- [THE DATA]
• • • • • • •

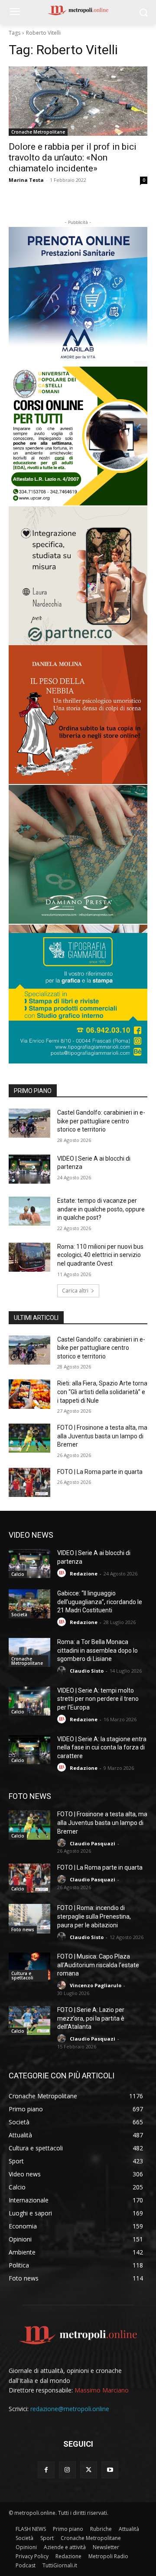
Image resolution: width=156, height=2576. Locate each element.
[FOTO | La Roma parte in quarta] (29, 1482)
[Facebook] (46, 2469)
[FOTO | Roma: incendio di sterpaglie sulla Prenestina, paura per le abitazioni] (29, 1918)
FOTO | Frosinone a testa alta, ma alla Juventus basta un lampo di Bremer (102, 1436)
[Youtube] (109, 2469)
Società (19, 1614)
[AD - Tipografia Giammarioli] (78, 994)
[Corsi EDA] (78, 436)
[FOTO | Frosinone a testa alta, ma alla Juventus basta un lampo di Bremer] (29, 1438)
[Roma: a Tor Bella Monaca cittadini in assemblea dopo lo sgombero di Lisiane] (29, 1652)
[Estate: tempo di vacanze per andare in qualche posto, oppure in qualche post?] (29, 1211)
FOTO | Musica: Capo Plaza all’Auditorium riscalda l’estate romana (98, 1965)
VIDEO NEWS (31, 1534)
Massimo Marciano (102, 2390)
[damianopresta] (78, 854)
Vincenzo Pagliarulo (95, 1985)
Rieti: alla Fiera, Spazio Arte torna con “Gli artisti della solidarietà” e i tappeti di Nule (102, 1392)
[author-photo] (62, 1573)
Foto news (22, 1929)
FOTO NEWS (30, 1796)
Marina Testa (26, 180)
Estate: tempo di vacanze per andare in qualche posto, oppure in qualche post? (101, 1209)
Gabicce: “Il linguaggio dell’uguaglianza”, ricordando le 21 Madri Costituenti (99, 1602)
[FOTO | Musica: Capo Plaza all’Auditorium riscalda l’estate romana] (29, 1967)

• • • • • • •

- [YOUR GOAL]
Set down precisely the lines above between the line holding "[FOTO | La Roma parte in quarta] (29, 1482)" and the line holding "[Corsi EDA] (78, 436)", inclusive, and nothing beyond them.

- [SOLUTION TO THE PROBLEM]
[FOTO | La Roma parte in quarta] (29, 1482)
[Facebook] (46, 2469)
[FOTO | Roma: incendio di sterpaglie sulla Prenestina, paura per le abitazioni] (29, 1918)
FOTO | Frosinone a testa alta, ma alla Juventus basta un lampo di Bremer (102, 1436)
[Youtube] (109, 2469)
Società (19, 1614)
[AD - Tipografia Giammarioli] (78, 994)
[Corsi EDA] (78, 436)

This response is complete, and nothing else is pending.